The safeLineI function is like lineI, but returns a Maybe String (or Maybe ByteString) which is Nothing upon an EOF condition. (lineI throws an exception on EOF.)

What about the grep command? grep sits in the middle of a pipeline, so it acts both as a data sink and as a data source. This is why we call such a pipeline stage an iteratee-enumerator, or Inum. Before defining our grep equivalent, since multiple pipeline stages are going to be considering the file one line at a time, let's first build an Inum to separate input into lines:

    import Data.ByteString as S
    import Data.ByteString.Char8 as S8
    -- | Break input into lines of type S.ByteString, as this type
    -- works most conveniently with regular expressions.  (Otherwise,
    -- we would prefer lazy ByteStrings.)
    inumToLines :: (Monad m) => Inum S.ByteString [S.ByteString] m a
    inumToLines = mkInum $ do
                    line <- lineI
                    return [line]

Inum takes four type arguments, compared to only three for Onum. That's because an Inum is acting as both an iteratee and an enumerator; it needn't be processing the same type of data in both roles. In the above example, when acting as an iteratee, inumToLines consumes data of type S.ByteString (the first type argument), accepting one long stream of unstructured bytes. However, as an enumerator, inumToLines produces output of type [S.ByteString] (the second type argument), a list of strings, one per line of the file. In general the type Inum tIn tOut m a is an iteratee-enumerator taking input type tIn, producing output type tOut, and feeding the output to an iteratee of type Iter tOut m a.

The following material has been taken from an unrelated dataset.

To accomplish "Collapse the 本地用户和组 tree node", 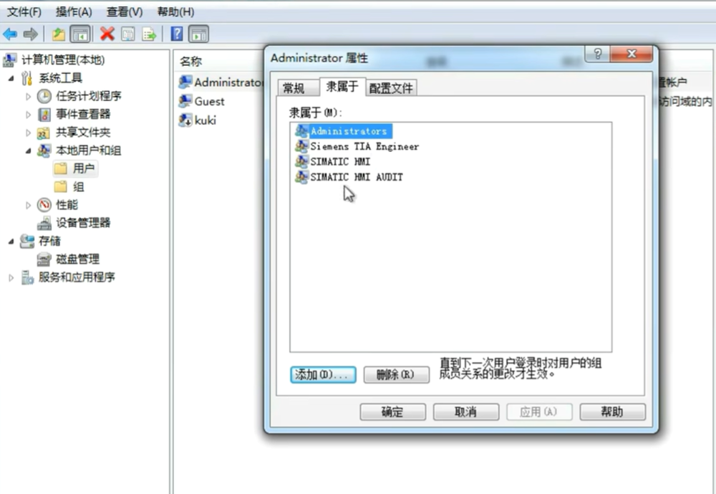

In fact, an Onum is just a special kind of Inum with the void input type (). The type Onum t m a is just a synonym for Inum () t m a. Most operations on Inums can be used with Onums as well, since an Onum is an Inum. The converse is not true, however. For example, the |$ operator requires an Onum, as it wouldn't know what data to feed to an arbitrary Inum. (If you need it, however, there is a function run, hidden by this module but exported by Data.IterIO.Iter, that executes an iteratee computation of arbitrary input type by feeding EOF as input.)

Iteratee-enumerators are generally constructed using either mkInum or mkInumM, and by convention most Inums have names starting "inum...", except that Onum names start "enum...". mkInum takes an argument of type Iter tIn m tOut that consumes input of type tIn to produce output of type tOut. (For inumToLines, tIn is S.ByteString and tOut is [S.ByteString]). This is fine for simple stateless translation functions, but sometimes one would like to keep state and use more complex logic in an Inum. For that, the mkInumM function creates an Inum out of a computation in a dedicated InumM monad. See the Data.IterIO.Inum documentation for more information on mkInumM. In inumToLines, we do not need to keep state. We are happy just to let lineI throw an exception on EOF, which mkInum will catch and handle gracefully.

Throwing an EOF exception--either implicitly by executing another Iter, or explicitly with throwEOFI--is one of the standard ways to exit an Inum created by mkInum. The other way is to return empty input.

We similarly define an Inum to filter out lines not matching a regular expression (using the Text.Regex.Posix.ByteString library), and a simple Inum to count list elements (since lineCountI :: Iter String m Int has input data type String, while after inumToLines we need an Iter with input data type [S.ByteString]).

    inumGrep :: (Monad m) => String -> Inum [S.ByteString] [S.ByteString] m a
    inumGrep re = mkInum $ do
      line <- headI
      if line =~ packedRe then return [line] else return []
          packedRe = S8.pack re
    lengthI :: (Monad m) => Iter [t] m Int
    lengthI = count 0
        where count n = do
                line <- safeHeadI
                case line of
                  Just _  -> count (n+1)
                  Nothing -> return n

Now we are almost ready to assemble all the pieces. But recall that the |$ operator applies one Onum to one Iter, yet now we have two Onums (because we want to look through two files), and three Inums that we want to compose into a pipeline. The library supports two types of composition for pipeline stages: concatenation and fusing.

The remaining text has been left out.